# Circuit differential Equation

1. Apr 10, 2013

### dinospamoni

1. The problem statement, all variables and given/known data

The power supply in the circuit shown has V(t) = (120V)cos(ωt), where ω = 310 rad/s. Determine the current ﬂowing through the resistor at time t = 9.7 s, given R = 600 Ω, C = 18 mF, and I(0) = 0 A. As a reminder, Kirkhoﬀ’s voltage law for this circuit (Eq. 8-1.3 in the book) reduces to: dV/dt = R(dI/dt) + I/C.

2. Relevant equations

3. The attempt at a solution

I've tried this about ten times and can't seem to get the right answer:

I found dV/dt = -37200 Sin(wt) (i'll call it v' from now on)
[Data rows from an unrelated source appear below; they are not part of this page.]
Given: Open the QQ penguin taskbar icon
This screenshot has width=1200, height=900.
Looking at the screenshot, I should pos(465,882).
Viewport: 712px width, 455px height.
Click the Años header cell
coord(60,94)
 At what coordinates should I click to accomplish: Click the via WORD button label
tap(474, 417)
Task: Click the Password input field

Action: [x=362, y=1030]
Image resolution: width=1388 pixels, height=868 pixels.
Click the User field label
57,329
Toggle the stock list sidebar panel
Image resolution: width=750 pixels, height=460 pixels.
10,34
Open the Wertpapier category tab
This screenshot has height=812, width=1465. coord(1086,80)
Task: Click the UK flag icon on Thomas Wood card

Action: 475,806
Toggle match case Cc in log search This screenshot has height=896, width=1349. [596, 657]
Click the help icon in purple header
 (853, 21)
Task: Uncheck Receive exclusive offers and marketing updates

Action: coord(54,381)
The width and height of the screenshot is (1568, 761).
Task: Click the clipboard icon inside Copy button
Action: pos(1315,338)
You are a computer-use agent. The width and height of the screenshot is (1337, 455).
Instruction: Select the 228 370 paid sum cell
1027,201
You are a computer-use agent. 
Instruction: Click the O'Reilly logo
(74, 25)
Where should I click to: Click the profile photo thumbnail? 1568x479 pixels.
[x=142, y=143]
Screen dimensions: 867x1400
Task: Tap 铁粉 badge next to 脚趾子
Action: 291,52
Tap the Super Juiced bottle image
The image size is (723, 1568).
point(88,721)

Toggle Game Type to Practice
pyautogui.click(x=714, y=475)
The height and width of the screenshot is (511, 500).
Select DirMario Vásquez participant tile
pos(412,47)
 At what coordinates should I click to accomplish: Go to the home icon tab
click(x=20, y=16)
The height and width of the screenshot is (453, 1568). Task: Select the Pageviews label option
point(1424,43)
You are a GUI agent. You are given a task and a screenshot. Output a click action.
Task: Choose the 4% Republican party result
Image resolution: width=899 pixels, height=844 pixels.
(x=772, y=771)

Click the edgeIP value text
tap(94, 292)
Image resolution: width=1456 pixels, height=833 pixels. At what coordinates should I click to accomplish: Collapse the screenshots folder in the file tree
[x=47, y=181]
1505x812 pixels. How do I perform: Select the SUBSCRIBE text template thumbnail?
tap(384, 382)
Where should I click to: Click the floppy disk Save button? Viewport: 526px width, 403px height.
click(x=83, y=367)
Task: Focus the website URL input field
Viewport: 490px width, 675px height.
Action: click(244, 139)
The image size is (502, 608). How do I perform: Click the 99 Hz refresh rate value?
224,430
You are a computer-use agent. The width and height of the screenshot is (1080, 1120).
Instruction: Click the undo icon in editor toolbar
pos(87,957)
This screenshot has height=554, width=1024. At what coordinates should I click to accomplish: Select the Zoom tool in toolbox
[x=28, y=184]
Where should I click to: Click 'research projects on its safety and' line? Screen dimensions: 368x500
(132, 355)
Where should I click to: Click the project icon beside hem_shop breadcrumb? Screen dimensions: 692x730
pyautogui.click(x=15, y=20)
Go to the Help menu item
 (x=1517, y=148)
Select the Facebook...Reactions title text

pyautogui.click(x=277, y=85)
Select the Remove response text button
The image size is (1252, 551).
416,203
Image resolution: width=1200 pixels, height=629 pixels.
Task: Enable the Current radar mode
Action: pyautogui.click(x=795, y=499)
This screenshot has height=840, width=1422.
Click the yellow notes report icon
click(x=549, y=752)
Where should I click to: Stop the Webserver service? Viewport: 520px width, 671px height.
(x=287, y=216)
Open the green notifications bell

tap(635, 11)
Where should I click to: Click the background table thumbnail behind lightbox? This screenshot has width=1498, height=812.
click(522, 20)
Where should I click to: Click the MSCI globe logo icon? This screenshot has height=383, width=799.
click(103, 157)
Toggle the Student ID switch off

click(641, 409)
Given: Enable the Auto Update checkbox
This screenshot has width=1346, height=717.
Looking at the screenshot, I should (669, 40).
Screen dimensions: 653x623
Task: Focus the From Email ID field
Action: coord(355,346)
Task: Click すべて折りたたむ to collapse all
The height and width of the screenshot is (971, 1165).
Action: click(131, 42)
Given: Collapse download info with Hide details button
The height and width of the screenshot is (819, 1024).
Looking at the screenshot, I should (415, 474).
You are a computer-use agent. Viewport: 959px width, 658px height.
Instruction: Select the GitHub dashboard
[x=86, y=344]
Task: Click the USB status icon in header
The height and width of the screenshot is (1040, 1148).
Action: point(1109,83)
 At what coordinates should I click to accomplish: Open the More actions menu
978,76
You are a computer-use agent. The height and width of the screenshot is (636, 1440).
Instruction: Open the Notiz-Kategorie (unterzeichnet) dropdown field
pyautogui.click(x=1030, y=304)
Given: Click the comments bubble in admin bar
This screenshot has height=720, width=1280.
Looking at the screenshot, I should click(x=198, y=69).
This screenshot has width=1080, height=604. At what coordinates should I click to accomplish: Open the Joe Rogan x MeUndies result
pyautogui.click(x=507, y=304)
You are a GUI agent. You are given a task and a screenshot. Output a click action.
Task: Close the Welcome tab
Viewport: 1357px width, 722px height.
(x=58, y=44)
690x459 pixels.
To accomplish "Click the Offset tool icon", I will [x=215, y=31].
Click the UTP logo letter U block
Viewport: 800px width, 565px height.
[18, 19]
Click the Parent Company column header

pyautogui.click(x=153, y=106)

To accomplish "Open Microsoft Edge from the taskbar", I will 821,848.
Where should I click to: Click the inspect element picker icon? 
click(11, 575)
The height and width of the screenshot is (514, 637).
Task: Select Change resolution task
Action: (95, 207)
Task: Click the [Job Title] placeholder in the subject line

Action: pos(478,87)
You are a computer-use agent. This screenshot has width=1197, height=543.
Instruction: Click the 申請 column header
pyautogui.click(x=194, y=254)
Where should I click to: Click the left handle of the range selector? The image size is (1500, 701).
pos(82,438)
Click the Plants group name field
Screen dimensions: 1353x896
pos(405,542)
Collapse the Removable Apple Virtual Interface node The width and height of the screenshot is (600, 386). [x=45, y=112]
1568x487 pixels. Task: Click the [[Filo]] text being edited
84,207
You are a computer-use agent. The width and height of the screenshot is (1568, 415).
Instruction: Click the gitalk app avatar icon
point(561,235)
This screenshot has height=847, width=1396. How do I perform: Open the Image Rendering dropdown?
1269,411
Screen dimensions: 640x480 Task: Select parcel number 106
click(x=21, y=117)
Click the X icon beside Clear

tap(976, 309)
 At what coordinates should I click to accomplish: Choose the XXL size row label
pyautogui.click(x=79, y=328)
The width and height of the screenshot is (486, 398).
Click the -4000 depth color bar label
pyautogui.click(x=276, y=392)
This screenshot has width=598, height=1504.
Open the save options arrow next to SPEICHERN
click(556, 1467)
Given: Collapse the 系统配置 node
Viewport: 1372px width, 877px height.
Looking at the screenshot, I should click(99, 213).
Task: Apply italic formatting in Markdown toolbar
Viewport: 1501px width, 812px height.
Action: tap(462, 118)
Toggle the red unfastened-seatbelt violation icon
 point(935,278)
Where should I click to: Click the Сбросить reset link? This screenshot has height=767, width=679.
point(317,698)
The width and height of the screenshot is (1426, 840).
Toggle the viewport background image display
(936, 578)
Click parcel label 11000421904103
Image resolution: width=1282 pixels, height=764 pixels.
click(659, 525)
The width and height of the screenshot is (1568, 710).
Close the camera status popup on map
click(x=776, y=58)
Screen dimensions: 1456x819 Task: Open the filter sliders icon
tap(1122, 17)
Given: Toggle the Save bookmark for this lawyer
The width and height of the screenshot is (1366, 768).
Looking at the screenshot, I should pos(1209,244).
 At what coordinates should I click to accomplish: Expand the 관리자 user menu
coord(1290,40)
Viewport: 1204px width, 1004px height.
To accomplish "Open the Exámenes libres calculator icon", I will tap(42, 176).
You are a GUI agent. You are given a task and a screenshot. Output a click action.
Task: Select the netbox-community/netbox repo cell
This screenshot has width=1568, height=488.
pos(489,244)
Rearranging the equation to make it in standard form:

dI/dt + (1/RC)I = v'/R

P= 1/RC = .0926

Q=v'/R = -62 Sin(wt)

F = ∫p dt

So e^F = e^.0926 t
and e^-F = e^-.0926 t

This equation was given in class for solving this type of DE:

I = (e^-I)∫Q*e^F dt + c1*e^-F

When plug this into mathematica, it gives me an imaginary answer

Any ideas?

Last edited by a moderator: Apr 12, 2013
2. Apr 10, 2013

### cepheid

Staff Emeritus
So you have a linear, first-order, inhomogeneous differential equation for i(t):$$i^\prime + \frac{1}{RC}i = f(t)$$where f(t) is some function of time, in this case given by $v^\prime(t)/R$

The typical way to solve this type of ODE is by the Method of Integrating Factors. This method works as follows. If you multiply both sides of the equation by exp( w(t) dt), where w(t) is the coefficient on the i(t) term, you can turn the left-hand side (LHS) of the equation into an exact differential, where an exact differential is just "something that is the derivative of something else." Once your LHS is just a derivative, you can solve the equation by direct integration w.r.t. time. In this case, w(t) = 1/RC, and so the factor by which you'd be multiplying things would just be exp(dt/RC) = exp(t/RC). That gives us this:$$i^\prime e^{t/RC} + i \frac{1}{RC}e^{t/RC} = e^{t/RC}f(t)$$If you look closely at the LHS, you can see that it looks like something that has already been differentiated using the chain rule.. So, you can "reverse" this differentiation to produce the following:$$\frac{d}{dt}\left[i(t)e^{t/RC}\right] = e^{t/RC}f(t)$$(You can easily verify that taking the derivative of the thing in square brackets will reproduce the LHS of the previous equation). So, now you can solve for i(t) by integrating both sides w.r.t. time (since f(t) is a known function). You'll also have to apply the initial conditions. Can you take it from here?

3. Apr 10, 2013

### dinospamoni

That worked beautifully. This is how I was used to doing these, but I figured I'd try my professor's way. Not sure where it went wrong. But thanks!

4. Apr 12, 2013

### vela

Staff Emeritus
Your professor is using the method of integrating factors as well. You should be able to figure out that the first exponential should be $e^{-F}$.

My guess is you entered something like Exp[-I] into Mathematica. In Mathematica, "I" stands for $i$, which is why you're getting a complex answer.